鋼をオーステナイト化温度から急冷して硬化させる処理を焼入れといいます。

焼入れすることでマルテンサイトやベイナイト組織になります。通常は、焼入れ+焼戻しが一連の作業となります。焼入れしたままで放置するのは良くありません。



ここで、「急冷」とは、あいまいな表現ですが、教科書的には「鋼を加熱してオーステナイトの状態から、その大部分がマルテンサイトになる速度で冷却すること」とあります。
これは鋼種(鋼材の成分)や大きさの影響を受けますし、鋼種によっては、早く冷やしすぎると残留オーステナイトが増えすぎていろいろな問題が起きることもあります。

そのことから、通常は、鋼種の規格やカタログなどには標準熱処理条件が示されていますので、「焼入れ加熱温度から指定の冷却方法で冷却する」というイメージが「焼入れ」です。

焼入れの加熱では、大気雰囲気の加熱以外に、酸化や脱炭を防ぐために真空や不活性ガスその他を使う場合も多くなっています。これらを総称して「無酸化焼入れ」といいます。

もちろん、焼入れした結果で、カタログなどにある硬さや機械的性質などの値が出ない場合があります。(出ないほうが多いです)
これに対しては、熱処理を委託する場合では「事前の取り決めをする」ということになっていますし、一般的には、硬さなどの条件は焼戻し条件を変えることで硬さに合わせた工程をとるのは言うまでもありません。

通常は、カタログなどの試験値は小さな試験片を用いた結果ですので、通常の品物では硬さや機械的な性質は掲載されているものよりも低下します。

熱処理にたいする品質条件は、硬さと外観以外はほとんど指定しません。これは、費用の面と、硬さによって、その他の機械的性質の推定ができるという理由からです。

標準熱処理条件以外の方法(例えばサブゼロ処理や冷却方法の変更)で焼入れを行うこともあります。これらも打ち合わせをして実施することになりますが、費用などが大幅に変わる場合もあるので、あわせて事前に打ち合わせするようにします。

焼いてみないとわからない
通常、熱処理業者などに焼入れ焼戻しなどの熱処理を依頼するときに、しばしば、「焼いてみないとわからない」という回答をされる場合があります。

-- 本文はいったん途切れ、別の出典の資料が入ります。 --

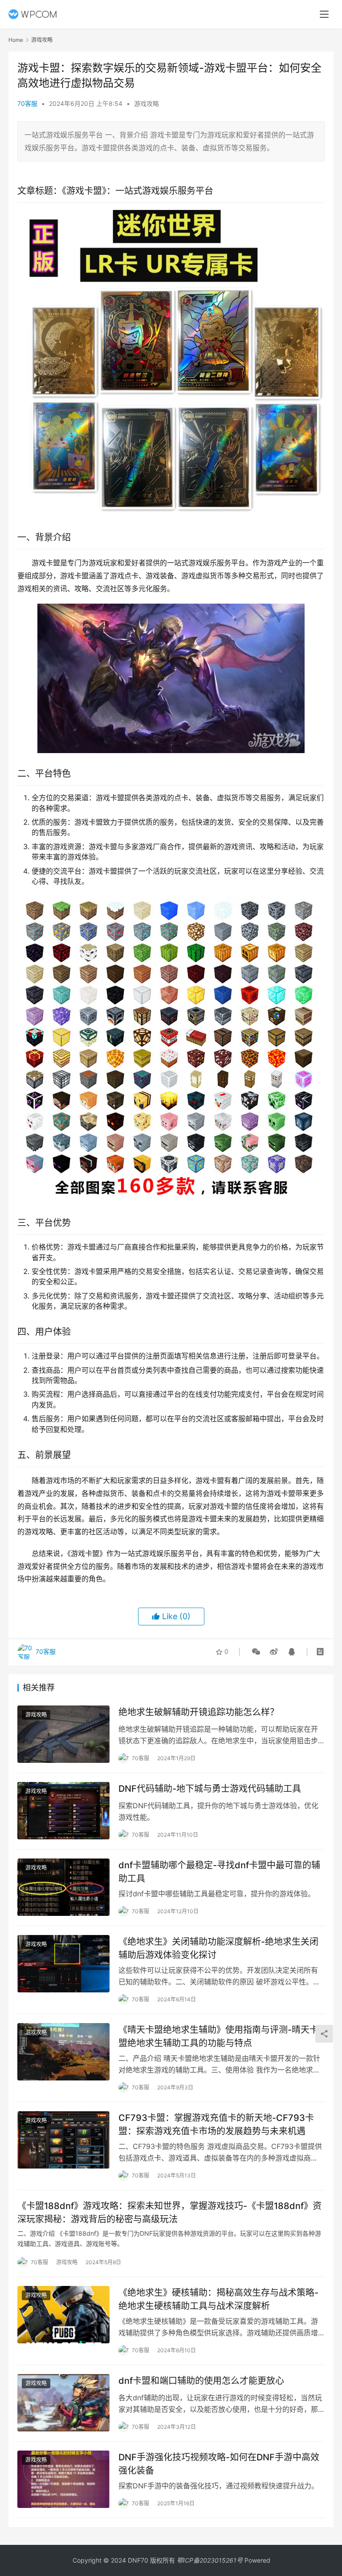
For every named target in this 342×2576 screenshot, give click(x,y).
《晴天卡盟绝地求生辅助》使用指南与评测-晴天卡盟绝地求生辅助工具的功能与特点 (218, 2036)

これはかなり無責任な言い方ですが、しばしば聞くことがあるかもしれませんので、簡単に紹介します。

熱処理硬さは一般的には表面の硬さを指定しますが(内部の硬さではありません)、
1)品物が大きいので表面硬さがでない
2)表面硬さは出るが、焼入れ性が低い鋼種では、内部硬さが保証できない
3)曲がりや割れの危険性のために、硬さを犠牲にしたり、通常の熱処理方法を変えて熱処理しないといけない・・・

など、指定した硬さを保証するのが難しいことが多いので、このような言い方でお客様に了解を取ることがしばしばあります。

硬さは製品の強さや寿命に関係しますので、「用途に適した硬さ」が当然あるはずですが、鋼材の特性を含めると、いろいろな問題が出てきます。

航空機部品や重要保安部品では様々な試験によって熱処理内容が規定されますが、単発の一般部品では目的の硬さを決めることすら難しいことも多いので、書籍などにある値や、旧JISに掲載されていた値を採用することも多いのですが、ほとんどは小さな品物にしか適用できないものであるために「焼いてみないとわからない」ということになってしまうのかもしれません。
しかしこれには、鋼材の特徴を知って熱処理要件を決めることで、機械や部品の寿命を格段に向上できるポイントが含まれていますので、任せきりにしないで、目的とする硬さや性質をはっきり決めておくことは重要と言えるでしょう。


【熱処理用語の表記について】
パソコンの変換で「やきいれ」は、まず、「焼き入れ」と変換されるでしょう。
同様に、焼きなまし、焼き戻しなども同様ですが、JISでは「焼入焼戻し」「焼なまし」などと表記されています。
これは、現在のJISの前身で「熱処理工業会規格JHS」というのがあって、それがJIS規格になっていったのですが、その時の表記が引き継がれているようです。
この熱処理解説でも、現状はそれらが入り混じっており、どちらが正しいとは言えない状況ですし、これをどうすることもできないのですが、少し記憶にとどめておくといいかもしれません。